### Instructions for the task
Restate the records that follow. Every word must match.

▼

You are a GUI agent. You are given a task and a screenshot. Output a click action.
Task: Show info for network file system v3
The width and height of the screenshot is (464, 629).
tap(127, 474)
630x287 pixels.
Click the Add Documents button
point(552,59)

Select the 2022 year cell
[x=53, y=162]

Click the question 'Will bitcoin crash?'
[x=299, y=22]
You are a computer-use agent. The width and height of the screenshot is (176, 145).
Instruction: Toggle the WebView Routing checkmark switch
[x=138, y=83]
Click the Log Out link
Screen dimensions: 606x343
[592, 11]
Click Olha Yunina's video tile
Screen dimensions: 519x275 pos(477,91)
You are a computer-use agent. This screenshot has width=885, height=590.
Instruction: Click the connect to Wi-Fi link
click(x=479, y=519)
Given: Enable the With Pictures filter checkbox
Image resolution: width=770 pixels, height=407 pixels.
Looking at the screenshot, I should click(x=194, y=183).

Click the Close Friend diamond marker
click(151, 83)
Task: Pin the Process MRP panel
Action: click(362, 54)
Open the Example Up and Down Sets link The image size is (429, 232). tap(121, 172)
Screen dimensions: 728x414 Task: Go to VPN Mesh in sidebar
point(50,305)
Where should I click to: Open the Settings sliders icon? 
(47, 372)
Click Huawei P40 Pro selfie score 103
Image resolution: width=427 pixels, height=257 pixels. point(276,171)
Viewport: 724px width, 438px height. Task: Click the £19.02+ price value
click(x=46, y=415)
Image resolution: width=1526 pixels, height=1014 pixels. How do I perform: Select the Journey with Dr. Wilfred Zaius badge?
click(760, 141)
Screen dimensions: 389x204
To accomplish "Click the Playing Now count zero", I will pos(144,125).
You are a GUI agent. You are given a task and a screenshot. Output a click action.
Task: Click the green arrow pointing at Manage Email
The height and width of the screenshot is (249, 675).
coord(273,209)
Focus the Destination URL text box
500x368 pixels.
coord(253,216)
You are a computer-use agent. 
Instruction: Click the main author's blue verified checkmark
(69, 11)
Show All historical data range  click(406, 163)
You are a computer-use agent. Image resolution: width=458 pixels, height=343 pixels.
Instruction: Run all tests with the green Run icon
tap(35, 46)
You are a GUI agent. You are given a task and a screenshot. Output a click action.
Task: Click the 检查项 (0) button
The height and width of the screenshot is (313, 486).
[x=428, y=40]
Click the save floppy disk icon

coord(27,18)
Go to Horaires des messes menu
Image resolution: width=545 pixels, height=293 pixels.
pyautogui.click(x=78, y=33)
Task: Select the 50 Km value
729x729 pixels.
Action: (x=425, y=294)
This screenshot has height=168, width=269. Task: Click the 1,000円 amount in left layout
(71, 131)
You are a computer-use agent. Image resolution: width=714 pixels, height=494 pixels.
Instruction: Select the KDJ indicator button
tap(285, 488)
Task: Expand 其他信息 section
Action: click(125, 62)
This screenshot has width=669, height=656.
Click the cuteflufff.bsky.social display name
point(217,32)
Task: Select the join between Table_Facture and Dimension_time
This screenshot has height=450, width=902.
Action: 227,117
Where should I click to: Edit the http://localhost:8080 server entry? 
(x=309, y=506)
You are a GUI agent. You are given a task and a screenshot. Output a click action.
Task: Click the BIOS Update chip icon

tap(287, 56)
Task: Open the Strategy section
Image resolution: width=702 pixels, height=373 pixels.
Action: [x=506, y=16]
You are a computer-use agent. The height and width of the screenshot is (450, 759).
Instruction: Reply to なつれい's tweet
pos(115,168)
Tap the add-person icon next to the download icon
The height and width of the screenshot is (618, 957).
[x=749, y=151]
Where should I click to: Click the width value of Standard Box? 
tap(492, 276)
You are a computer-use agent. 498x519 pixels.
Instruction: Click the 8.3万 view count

▲

### Result of the exercise
You are a GUI agent. You are given a task and a screenshot. Output a click action.
Task: Show info for network file system v3
The width and height of the screenshot is (464, 629).
tap(127, 474)
630x287 pixels.
Click the Add Documents button
point(552,59)

Select the 2022 year cell
[x=53, y=162]

Click the question 'Will bitcoin crash?'
[x=299, y=22]
You are a computer-use agent. The width and height of the screenshot is (176, 145).
Instruction: Toggle the WebView Routing checkmark switch
[x=138, y=83]
Click the Log Out link
Screen dimensions: 606x343
[592, 11]
Click Olha Yunina's video tile
Screen dimensions: 519x275 pos(477,91)
You are a computer-use agent. This screenshot has width=885, height=590.
Instruction: Click the connect to Wi-Fi link
click(x=479, y=519)
Given: Enable the With Pictures filter checkbox
Image resolution: width=770 pixels, height=407 pixels.
Looking at the screenshot, I should click(x=194, y=183).

Click the Close Friend diamond marker
click(151, 83)
Task: Pin the Process MRP panel
Action: click(362, 54)
Open the Example Up and Down Sets link The image size is (429, 232). tap(121, 172)
Screen dimensions: 728x414 Task: Go to VPN Mesh in sidebar
point(50,305)
Where should I click to: Open the Settings sliders icon? 
(47, 372)
Click Huawei P40 Pro selfie score 103
Image resolution: width=427 pixels, height=257 pixels. point(276,171)
Viewport: 724px width, 438px height. Task: Click the £19.02+ price value
click(x=46, y=415)
Image resolution: width=1526 pixels, height=1014 pixels. How do I perform: Select the Journey with Dr. Wilfred Zaius badge?
click(760, 141)
Screen dimensions: 389x204
To accomplish "Click the Playing Now count zero", I will pos(144,125).
You are a GUI agent. You are given a task and a screenshot. Output a click action.
Task: Click the green arrow pointing at Manage Email
The height and width of the screenshot is (249, 675).
coord(273,209)
Focus the Destination URL text box
500x368 pixels.
coord(253,216)
You are a computer-use agent. 
Instruction: Click the main author's blue verified checkmark
(69, 11)
Show All historical data range  click(406, 163)
You are a computer-use agent. Image resolution: width=458 pixels, height=343 pixels.
Instruction: Run all tests with the green Run icon
tap(35, 46)
You are a GUI agent. You are given a task and a screenshot. Output a click action.
Task: Click the 检查项 (0) button
The height and width of the screenshot is (313, 486).
[x=428, y=40]
Click the save floppy disk icon

coord(27,18)
Go to Horaires des messes menu
Image resolution: width=545 pixels, height=293 pixels.
pyautogui.click(x=78, y=33)
Task: Select the 50 Km value
729x729 pixels.
Action: (x=425, y=294)
This screenshot has height=168, width=269. Task: Click the 1,000円 amount in left layout
(71, 131)
You are a computer-use agent. Image resolution: width=714 pixels, height=494 pixels.
Instruction: Select the KDJ indicator button
tap(285, 488)
Task: Expand 其他信息 section
Action: click(125, 62)
This screenshot has width=669, height=656.
Click the cuteflufff.bsky.social display name
point(217,32)
Task: Select the join between Table_Facture and Dimension_time
This screenshot has height=450, width=902.
Action: 227,117
Where should I click to: Edit the http://localhost:8080 server entry? 
(x=309, y=506)
You are a GUI agent. You are given a task and a screenshot. Output a click action.
Task: Click the BIOS Update chip icon

tap(287, 56)
Task: Open the Strategy section
Image resolution: width=702 pixels, height=373 pixels.
Action: [x=506, y=16]
You are a computer-use agent. The height and width of the screenshot is (450, 759).
Instruction: Reply to なつれい's tweet
pos(115,168)
Tap the add-person icon next to the download icon
The height and width of the screenshot is (618, 957).
[x=749, y=151]
Where should I click to: Click the width value of Standard Box? 
tap(492, 276)
You are a computer-use agent. 498x519 pixels.
Instruction: Click the 8.3万 view count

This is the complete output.